Resignation is not the same as surrender. When you resign yourself to something, you say to everyone and yourself, "Well, I guess this is about as good as it's going to get." Whatever "it" may be. I've felt that way a long time about my love life. I had discussions with God about Tim last year... and I quote, "This is what I have to work with? Really?"

Surrender is letting go, truly, without any thought of reward or a "wink-wink" to the Universe that it'll finally give you what you want if you just say you give up. That's like an actor saying a line, and pretty meaningless, even if the actor is good.

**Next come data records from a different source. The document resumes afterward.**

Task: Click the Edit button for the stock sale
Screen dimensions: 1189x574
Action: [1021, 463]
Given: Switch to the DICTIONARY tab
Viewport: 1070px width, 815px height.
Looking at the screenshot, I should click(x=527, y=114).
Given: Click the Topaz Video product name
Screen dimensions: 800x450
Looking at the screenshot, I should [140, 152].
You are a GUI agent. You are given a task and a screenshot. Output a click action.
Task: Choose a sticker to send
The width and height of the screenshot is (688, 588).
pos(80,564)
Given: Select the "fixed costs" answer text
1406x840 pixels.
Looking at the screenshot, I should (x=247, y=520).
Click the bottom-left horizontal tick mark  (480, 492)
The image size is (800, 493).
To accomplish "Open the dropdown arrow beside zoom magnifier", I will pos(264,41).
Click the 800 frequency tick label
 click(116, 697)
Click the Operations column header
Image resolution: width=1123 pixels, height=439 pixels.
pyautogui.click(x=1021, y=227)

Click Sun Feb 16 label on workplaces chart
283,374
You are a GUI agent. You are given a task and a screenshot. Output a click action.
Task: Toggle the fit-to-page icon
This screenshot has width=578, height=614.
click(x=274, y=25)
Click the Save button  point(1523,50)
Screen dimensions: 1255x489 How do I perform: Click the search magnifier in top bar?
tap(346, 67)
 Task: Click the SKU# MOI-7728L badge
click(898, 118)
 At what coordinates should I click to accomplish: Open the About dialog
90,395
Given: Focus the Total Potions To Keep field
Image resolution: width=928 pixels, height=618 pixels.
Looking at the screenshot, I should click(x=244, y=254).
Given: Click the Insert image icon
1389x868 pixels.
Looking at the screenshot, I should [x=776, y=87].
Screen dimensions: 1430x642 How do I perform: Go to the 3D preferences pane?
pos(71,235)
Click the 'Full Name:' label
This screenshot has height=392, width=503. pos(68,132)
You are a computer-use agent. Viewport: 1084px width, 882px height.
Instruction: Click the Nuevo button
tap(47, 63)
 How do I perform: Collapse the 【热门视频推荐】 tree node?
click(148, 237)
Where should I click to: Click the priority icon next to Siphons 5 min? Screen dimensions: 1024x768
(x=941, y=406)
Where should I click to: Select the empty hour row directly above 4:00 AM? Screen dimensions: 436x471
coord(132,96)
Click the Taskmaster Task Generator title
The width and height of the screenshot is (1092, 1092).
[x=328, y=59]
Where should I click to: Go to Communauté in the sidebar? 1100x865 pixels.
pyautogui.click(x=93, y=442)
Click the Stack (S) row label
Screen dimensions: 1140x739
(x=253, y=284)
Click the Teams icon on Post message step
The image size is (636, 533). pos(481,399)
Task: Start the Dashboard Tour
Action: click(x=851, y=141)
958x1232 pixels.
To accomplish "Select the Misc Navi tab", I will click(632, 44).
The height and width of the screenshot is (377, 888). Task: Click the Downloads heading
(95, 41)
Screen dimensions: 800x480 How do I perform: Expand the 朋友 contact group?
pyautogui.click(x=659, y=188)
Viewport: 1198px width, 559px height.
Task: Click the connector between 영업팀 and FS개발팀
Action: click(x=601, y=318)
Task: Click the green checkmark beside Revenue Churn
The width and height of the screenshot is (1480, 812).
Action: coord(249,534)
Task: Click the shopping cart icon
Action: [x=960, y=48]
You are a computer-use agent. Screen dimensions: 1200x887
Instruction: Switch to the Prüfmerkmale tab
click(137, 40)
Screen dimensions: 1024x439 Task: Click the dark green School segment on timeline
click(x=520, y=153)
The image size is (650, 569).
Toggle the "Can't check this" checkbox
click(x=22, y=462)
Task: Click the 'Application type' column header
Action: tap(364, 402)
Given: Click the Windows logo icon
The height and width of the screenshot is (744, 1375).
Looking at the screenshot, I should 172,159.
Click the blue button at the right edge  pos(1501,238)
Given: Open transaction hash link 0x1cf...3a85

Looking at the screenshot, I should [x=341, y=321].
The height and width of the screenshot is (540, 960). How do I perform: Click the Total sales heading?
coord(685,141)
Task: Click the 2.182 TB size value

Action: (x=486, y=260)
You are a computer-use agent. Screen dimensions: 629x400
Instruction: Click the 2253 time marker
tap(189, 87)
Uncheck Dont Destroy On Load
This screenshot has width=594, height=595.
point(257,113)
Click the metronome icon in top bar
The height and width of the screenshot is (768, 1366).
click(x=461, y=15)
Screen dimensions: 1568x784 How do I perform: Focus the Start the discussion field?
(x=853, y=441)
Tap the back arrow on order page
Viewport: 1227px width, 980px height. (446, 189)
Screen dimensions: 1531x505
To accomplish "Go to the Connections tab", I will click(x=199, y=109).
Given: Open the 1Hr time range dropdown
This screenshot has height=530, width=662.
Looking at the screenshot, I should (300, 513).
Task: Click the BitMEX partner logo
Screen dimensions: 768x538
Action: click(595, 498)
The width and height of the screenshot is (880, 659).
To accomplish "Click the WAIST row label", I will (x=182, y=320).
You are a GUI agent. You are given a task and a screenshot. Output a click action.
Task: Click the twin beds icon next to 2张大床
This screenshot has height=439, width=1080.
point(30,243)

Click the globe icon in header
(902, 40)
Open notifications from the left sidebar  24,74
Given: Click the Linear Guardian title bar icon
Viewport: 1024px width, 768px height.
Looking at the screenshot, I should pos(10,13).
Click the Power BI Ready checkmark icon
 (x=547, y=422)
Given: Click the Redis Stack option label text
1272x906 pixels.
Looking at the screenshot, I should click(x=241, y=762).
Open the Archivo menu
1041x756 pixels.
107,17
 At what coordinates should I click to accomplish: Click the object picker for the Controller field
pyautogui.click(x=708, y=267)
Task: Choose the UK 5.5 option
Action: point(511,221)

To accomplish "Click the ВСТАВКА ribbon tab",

I have found, though, that sometimes just when you surrender, it does work out and you do get what you thought you wanted. Sometimes, what you wanted disappears, never to be seen again. You never know what the Universe will do. Sometimes it'll zig when you think it might zag. In the immortal words of Mick Jagger, though, you'll "get what you need" even when you can't always get what you want.

There are a lot of jobs I wanted that I never interviewed for. There were guys I wanted a chance with who didn't make the slightest effort to get to know me. But then, I have been blessed with so much work, and knowing so many people. My life is in a constant state of change, from one year to the next, but some people are stable and stick with me month after month, year after year, while others add flavor for a while. Looking at the big picture isn't all about seeing what you didn't get to do; it's about seeing both the opportunities and the dead-ends. It's planting seeds; some grow into beautiful plants, while others don't. Maybe a seed you plant is eaten by a bird and then pooped out and then grows somewhere else, for someone else. Whatever! It's all good, as the hippies out west say.

My challenge these days is to look at what's out there, both the opportunities and the dead-ends, and say to the Universe, I'll show up and give this stuff a try, and it's your job to get to me all the things that I should have. It's my job not to argue why you give me this instead of that. It's my job to be grateful and make my life be as good as it can be.